In terms of image denoising via robust, sparse and redundant representations, future work will involve the use of the weight vector in the block coordinate descent minimization in order to mitigate the effect of outliers. If sparse modeling is the final goal, K–SVD (Aharon, Elad & Bruckstein, 2006) is usually the preferred dictionary learning algorithm. However, in the presence of non–Gaussian additive noise, the estimated dictionary might be biased as well due to the explicit MSE cost function of the sequential estimation of generative atoms. Plausible alternatives include Correntropy–based cost functions (Loza & Principe, 2016) and ℓ1–norm fidelity terms (Loza, 2018).

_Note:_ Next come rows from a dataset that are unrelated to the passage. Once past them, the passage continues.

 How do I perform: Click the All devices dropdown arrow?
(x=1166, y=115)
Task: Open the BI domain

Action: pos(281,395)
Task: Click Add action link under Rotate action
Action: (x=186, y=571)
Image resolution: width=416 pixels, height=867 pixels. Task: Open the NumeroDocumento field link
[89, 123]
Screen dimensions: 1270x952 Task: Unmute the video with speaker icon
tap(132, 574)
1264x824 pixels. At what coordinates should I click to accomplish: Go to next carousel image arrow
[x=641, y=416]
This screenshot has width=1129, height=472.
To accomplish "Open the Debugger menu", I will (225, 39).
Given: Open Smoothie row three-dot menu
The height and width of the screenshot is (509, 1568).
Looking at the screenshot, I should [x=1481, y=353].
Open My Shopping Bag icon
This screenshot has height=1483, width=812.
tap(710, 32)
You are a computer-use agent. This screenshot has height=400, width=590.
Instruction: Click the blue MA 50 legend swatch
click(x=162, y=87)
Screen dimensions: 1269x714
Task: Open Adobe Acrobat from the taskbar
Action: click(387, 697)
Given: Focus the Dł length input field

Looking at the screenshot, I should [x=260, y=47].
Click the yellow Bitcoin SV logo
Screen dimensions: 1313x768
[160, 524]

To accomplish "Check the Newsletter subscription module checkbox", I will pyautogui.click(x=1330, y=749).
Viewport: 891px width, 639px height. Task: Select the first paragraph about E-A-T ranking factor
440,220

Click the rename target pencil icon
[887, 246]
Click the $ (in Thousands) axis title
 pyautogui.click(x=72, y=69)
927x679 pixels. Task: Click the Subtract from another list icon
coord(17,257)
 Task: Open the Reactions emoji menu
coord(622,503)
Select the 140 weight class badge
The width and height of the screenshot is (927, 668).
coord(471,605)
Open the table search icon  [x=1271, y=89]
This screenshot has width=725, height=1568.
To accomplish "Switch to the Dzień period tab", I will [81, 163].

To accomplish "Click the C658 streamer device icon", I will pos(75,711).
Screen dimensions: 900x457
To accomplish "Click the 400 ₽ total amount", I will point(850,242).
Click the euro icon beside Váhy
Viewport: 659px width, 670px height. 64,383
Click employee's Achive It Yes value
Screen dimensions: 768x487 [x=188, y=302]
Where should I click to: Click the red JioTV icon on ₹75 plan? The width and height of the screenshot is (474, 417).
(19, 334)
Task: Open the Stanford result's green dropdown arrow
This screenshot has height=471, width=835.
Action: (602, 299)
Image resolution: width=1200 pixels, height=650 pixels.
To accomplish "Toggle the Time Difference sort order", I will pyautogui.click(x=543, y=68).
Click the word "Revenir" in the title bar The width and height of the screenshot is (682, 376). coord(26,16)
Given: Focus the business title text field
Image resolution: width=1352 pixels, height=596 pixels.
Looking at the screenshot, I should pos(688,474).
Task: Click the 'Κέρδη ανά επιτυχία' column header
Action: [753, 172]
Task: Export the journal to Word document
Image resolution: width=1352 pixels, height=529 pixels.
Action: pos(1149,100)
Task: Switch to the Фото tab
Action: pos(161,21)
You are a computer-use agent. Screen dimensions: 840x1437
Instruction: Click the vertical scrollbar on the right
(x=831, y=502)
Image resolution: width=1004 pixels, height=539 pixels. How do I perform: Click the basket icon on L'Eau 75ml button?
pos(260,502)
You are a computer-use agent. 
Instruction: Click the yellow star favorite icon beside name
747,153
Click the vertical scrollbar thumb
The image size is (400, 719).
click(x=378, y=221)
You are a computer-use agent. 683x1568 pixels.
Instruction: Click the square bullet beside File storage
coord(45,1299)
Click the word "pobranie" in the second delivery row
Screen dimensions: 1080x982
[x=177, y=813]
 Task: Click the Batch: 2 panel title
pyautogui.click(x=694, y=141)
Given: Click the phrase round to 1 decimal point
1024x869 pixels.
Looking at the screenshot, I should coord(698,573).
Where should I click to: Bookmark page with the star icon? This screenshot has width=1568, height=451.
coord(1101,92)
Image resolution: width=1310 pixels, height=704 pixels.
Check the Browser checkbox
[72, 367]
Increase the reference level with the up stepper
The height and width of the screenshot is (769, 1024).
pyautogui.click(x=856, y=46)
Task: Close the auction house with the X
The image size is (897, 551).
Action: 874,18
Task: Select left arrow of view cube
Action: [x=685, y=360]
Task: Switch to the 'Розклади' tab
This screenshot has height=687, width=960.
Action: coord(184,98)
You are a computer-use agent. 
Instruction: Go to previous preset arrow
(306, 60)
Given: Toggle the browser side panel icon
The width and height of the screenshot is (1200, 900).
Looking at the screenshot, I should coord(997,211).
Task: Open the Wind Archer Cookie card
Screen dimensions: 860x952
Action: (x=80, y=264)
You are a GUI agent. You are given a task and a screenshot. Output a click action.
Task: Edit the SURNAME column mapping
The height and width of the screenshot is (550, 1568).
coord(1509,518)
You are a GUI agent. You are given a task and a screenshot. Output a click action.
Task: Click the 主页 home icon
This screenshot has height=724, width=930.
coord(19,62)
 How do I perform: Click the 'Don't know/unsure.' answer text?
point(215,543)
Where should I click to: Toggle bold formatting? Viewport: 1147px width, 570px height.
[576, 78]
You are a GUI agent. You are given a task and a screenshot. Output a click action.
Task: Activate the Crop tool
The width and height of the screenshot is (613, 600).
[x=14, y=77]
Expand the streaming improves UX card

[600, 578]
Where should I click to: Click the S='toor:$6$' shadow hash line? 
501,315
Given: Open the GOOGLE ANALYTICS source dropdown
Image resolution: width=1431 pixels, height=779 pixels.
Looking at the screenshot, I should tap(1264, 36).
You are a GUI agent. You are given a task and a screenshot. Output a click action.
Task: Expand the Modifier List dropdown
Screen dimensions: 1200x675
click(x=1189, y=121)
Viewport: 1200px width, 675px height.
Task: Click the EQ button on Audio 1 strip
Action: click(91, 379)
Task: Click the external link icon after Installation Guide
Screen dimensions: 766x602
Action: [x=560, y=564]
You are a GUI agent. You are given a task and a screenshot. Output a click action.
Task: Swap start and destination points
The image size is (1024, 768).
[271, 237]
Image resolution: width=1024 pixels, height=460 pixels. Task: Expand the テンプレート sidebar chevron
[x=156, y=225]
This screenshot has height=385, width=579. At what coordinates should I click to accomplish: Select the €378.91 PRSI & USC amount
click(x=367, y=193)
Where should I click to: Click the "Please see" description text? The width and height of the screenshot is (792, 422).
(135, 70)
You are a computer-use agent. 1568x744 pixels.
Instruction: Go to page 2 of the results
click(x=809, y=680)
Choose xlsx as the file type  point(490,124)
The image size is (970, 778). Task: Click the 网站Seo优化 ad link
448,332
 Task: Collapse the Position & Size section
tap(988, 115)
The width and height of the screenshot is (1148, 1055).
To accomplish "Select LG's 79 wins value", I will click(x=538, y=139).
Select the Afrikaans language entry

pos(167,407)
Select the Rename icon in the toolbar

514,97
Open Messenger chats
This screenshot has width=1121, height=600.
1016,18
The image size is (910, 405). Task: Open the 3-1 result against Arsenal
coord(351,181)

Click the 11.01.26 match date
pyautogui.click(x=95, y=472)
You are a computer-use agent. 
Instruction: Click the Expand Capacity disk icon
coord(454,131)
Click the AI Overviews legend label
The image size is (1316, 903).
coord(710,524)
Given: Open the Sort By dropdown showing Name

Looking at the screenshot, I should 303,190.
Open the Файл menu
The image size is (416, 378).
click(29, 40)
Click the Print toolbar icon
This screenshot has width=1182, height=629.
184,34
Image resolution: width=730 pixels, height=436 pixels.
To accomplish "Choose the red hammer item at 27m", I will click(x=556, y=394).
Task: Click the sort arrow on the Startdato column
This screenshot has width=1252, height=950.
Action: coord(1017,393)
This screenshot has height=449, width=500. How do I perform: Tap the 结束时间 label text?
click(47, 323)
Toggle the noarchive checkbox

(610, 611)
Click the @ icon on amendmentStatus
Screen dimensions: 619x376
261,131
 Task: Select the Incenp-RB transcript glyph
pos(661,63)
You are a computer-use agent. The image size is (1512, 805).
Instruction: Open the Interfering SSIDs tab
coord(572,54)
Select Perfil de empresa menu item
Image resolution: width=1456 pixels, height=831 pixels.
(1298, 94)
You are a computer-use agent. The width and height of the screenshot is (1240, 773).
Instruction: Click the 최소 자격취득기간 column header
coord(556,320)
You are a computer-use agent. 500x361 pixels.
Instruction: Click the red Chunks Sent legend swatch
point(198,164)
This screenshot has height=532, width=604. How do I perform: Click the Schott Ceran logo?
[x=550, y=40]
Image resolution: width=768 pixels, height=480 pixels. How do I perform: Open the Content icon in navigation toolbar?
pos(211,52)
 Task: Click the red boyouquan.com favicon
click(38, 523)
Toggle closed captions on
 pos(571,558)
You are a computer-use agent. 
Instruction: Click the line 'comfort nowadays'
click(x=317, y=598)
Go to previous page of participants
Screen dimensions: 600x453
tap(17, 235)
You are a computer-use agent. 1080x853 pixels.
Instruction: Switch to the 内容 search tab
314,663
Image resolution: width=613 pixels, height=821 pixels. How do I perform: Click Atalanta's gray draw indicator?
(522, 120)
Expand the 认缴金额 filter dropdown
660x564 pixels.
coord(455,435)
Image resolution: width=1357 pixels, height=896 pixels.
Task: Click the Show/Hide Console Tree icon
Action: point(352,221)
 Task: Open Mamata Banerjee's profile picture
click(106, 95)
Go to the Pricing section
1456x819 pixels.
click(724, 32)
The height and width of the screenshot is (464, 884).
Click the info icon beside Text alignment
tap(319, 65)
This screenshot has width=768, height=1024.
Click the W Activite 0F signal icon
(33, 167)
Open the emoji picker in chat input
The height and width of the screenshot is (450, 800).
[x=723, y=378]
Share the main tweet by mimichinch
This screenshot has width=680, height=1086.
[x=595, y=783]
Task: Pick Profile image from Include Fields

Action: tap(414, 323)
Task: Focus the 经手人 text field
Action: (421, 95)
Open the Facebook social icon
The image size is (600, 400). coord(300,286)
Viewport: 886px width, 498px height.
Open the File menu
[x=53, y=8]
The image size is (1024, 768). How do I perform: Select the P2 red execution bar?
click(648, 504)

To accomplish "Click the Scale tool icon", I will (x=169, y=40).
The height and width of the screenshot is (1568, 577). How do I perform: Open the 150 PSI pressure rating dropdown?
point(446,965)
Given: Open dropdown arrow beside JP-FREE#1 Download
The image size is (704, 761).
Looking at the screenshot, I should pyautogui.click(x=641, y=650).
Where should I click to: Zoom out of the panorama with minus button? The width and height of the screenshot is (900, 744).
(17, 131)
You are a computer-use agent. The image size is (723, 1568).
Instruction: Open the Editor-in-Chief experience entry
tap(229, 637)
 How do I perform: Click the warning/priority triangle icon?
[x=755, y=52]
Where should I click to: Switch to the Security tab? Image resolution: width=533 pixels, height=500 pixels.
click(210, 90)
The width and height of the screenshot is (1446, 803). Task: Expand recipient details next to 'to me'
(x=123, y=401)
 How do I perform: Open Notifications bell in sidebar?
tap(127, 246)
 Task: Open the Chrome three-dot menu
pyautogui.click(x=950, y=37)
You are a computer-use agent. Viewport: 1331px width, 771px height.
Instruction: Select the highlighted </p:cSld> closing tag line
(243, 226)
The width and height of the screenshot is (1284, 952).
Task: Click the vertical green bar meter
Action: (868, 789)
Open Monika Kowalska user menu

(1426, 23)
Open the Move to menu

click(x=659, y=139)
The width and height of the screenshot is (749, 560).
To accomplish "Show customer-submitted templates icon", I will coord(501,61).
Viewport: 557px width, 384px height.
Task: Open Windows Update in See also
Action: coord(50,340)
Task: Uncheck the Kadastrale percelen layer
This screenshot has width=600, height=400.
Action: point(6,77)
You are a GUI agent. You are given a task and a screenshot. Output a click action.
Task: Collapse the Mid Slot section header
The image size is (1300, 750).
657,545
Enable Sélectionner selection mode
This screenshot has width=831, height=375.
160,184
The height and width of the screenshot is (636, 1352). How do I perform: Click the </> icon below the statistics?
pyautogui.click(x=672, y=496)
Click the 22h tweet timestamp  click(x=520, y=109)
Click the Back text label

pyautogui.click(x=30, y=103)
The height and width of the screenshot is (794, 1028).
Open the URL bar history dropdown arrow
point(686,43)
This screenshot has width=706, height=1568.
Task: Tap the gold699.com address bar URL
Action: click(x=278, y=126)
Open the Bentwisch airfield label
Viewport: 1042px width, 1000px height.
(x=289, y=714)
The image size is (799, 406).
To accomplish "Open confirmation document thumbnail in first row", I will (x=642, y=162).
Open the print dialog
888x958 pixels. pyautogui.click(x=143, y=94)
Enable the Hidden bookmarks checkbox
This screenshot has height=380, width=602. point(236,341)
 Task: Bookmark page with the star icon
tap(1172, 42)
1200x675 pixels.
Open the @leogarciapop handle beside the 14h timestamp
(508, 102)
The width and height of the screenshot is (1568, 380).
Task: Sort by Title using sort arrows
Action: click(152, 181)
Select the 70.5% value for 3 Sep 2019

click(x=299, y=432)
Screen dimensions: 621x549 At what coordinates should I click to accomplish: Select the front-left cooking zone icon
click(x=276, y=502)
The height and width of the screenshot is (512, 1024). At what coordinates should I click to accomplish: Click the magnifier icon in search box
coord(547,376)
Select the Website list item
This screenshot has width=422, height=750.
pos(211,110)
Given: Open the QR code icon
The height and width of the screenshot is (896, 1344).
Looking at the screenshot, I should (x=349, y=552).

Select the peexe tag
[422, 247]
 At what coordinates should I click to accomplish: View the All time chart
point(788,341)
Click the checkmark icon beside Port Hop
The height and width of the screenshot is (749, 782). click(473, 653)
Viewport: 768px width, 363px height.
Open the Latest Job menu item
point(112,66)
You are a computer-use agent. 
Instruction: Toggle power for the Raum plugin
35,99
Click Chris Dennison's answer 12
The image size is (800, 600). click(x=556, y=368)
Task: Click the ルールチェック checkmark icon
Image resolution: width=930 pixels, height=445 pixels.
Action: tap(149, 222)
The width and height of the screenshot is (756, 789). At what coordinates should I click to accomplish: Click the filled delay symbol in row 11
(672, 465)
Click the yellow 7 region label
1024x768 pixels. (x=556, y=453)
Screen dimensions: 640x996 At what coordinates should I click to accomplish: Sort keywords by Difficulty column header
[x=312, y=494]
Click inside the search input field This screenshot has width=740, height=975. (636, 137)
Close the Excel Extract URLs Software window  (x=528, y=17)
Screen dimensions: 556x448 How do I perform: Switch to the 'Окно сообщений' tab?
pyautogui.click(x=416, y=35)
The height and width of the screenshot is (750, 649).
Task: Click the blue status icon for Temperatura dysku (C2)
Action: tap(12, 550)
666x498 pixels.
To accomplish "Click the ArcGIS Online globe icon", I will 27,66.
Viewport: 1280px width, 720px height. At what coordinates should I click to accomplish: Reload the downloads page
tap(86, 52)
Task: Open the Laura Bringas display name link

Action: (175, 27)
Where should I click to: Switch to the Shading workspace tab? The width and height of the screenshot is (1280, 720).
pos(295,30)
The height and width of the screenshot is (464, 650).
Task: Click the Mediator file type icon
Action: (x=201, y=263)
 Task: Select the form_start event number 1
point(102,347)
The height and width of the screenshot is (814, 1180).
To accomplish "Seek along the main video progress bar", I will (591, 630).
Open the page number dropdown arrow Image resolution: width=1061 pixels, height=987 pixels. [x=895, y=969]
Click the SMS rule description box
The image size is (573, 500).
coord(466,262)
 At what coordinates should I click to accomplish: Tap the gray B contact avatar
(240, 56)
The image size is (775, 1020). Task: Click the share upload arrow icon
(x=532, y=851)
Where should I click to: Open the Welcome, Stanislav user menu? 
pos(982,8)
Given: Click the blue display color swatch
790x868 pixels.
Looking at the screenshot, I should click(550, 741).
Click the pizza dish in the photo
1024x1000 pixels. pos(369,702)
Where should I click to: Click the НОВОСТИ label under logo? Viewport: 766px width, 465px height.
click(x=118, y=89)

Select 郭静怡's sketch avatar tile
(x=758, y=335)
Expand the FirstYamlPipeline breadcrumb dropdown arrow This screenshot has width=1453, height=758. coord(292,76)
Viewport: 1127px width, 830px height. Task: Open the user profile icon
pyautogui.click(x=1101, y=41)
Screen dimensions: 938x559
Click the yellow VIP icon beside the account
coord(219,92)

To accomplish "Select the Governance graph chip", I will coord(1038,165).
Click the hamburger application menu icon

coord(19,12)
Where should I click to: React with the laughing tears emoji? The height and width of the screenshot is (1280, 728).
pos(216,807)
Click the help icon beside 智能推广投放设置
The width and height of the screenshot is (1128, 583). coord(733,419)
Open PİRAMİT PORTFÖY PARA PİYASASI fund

In the spirit of openness and to encourage reproducibility, the MATLAB (Mathworks) and Python code corresponding to all the proposed methods and experiments of this paper are freely available at


We investigated the prospect of M–estimation applied to sparse coding as an alternative to LS–based estimation and found that our hypothesis of exploiting M–estimators for better robustness is indeed valid. Unlike the original Orthogonal Matching Pursuit, our framework is able to handle outliers and non–Gaussian errors in a principled manner. In addition, we introduce a novel robust sparse representation–based classifier that outperform current state of the art and similar robust variants. Preliminary results on image denoising confirm the plausibility of the methods and open the door to future applications where robustness and sparseness are advantageous. The proposed five algorithms do not require parameter tuning from the user and, hence, constitute a suitable alternative to ordinary OMP.